If we neglect the first two chapters of the Bible and just jump right in to chapter three, we might look at humanity as fundamentally bad. You might walk down the street and look at someone and immediately see them as a sinner. Maybe you see a homeless person and you assume that they are an alcoholic or a drug addict. You see a young girl pushing a baby carriage and all you can focus on is that she had that child while she was still a child herself. Shame on her, she probably didn’t have good parenting.
But if you begin by reading in Genesis one, you see these people in the way God sees them. Fundamentally good, created in the image of God, yet marred by sin. I’m not trying to downplay the role of sin, but to call our attention to how God sees us. Rather than condemning people, you have compassion for them. Rather than looking the other way when you see someone in need, you look at them with love.
You see, we need the entire Bible to make sense out of any of it. It is not a group of individual stories that are unrelated and packaged between two leather covers. It is one grand narrative that begins with God creating the world and calling it good and ends with God re-establishing things as good, redeeming the world.
The Bible is not a text book that is meant to tell us how old the world is. The Bible is not a rule book. The Bible is not some collection of proof texts that we are to use as ammunition to defend our particular political position. The Bible is the living and active word of God that tells us the story of God’s redemption of creation and how we are to take part in that. When we just take a section of the Bible here and a section of the Bible there, we are looking at individual snapshots, and not at the entire story. It is like we are going through my grandfather’s picture album. If we do not have the story behind the pictures, we are left to guess at who those people are, what they are doing, and where they are. We might enjoy looking at the pictures, we might be able to get a few things out of them, but with out the entire story the Bible becomes like a few random pictures of people we don’t know doing things we are unfamiliar with, in places that we do not recognize.

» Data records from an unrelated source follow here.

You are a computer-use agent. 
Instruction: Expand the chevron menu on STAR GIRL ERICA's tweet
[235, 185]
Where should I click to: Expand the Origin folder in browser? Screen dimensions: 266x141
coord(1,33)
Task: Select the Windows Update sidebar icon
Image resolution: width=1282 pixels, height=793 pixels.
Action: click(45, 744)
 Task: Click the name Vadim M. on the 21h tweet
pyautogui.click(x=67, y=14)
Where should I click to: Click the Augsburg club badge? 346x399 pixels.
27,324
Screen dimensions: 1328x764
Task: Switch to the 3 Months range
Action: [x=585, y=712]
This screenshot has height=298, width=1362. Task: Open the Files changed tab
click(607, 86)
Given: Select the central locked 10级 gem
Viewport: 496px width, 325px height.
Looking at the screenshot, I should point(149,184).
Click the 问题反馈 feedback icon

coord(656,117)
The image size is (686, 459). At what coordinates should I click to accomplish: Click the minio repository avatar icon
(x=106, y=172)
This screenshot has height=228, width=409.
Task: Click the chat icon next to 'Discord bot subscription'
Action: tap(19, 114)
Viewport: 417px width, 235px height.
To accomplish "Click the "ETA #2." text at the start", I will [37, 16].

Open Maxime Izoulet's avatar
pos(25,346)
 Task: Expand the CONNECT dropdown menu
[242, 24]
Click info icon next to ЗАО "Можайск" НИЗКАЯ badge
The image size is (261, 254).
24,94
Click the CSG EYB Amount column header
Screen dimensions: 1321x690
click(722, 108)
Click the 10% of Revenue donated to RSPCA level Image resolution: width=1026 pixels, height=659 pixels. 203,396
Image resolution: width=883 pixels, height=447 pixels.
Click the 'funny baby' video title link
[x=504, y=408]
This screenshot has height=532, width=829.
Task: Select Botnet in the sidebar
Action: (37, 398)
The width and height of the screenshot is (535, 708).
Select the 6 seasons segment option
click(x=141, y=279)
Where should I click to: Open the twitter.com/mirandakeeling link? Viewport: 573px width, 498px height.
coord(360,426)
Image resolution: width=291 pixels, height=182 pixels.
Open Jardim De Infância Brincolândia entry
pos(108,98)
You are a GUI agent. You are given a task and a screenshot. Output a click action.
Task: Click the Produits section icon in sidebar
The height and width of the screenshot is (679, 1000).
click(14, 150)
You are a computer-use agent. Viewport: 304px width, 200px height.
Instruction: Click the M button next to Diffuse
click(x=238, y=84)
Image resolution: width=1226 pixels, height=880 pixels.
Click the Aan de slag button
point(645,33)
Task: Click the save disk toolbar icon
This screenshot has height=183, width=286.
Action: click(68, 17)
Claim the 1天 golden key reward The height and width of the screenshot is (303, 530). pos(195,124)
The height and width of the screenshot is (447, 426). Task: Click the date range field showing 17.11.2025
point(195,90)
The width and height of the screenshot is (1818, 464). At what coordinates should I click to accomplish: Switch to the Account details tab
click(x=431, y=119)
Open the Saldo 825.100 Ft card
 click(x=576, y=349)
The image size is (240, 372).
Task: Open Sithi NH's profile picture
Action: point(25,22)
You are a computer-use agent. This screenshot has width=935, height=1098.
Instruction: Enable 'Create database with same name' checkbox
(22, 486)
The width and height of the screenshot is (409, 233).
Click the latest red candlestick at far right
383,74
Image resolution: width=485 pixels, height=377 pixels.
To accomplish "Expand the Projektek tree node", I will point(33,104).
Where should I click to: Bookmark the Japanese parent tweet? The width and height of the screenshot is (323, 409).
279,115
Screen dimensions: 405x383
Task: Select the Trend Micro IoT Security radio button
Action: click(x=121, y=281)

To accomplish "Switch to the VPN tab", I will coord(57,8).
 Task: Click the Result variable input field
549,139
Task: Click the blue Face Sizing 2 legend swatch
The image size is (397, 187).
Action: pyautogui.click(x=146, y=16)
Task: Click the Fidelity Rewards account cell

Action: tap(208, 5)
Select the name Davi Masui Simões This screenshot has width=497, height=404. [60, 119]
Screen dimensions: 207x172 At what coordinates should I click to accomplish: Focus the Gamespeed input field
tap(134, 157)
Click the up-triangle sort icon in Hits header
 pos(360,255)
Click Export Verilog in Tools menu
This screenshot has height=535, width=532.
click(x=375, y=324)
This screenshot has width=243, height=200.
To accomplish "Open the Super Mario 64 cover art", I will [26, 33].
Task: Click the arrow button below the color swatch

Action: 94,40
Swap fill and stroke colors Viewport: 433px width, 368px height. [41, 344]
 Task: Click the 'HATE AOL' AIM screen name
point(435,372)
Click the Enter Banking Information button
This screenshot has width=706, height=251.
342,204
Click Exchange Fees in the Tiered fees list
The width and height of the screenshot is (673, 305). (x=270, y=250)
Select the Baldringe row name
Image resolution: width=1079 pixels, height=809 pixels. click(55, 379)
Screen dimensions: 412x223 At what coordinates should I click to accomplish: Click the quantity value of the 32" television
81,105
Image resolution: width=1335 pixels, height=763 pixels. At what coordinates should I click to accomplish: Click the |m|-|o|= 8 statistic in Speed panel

Today we have an opportunity to participate in the biblical narrative through an act of remembrance. Today we partake of the cup and of the bread which represents the blood and body of Christ. We don’t do this in church just because Jesus told us to do it. In fact, we are never told to take communion in the Bible. Jesus tells his disciples to do this in remembrance of him, but never are we told to do it.
But today we do partake in these elements because we are a part of this grand narrative. We are living out God’s word today because God’s word is living and active within us and through us.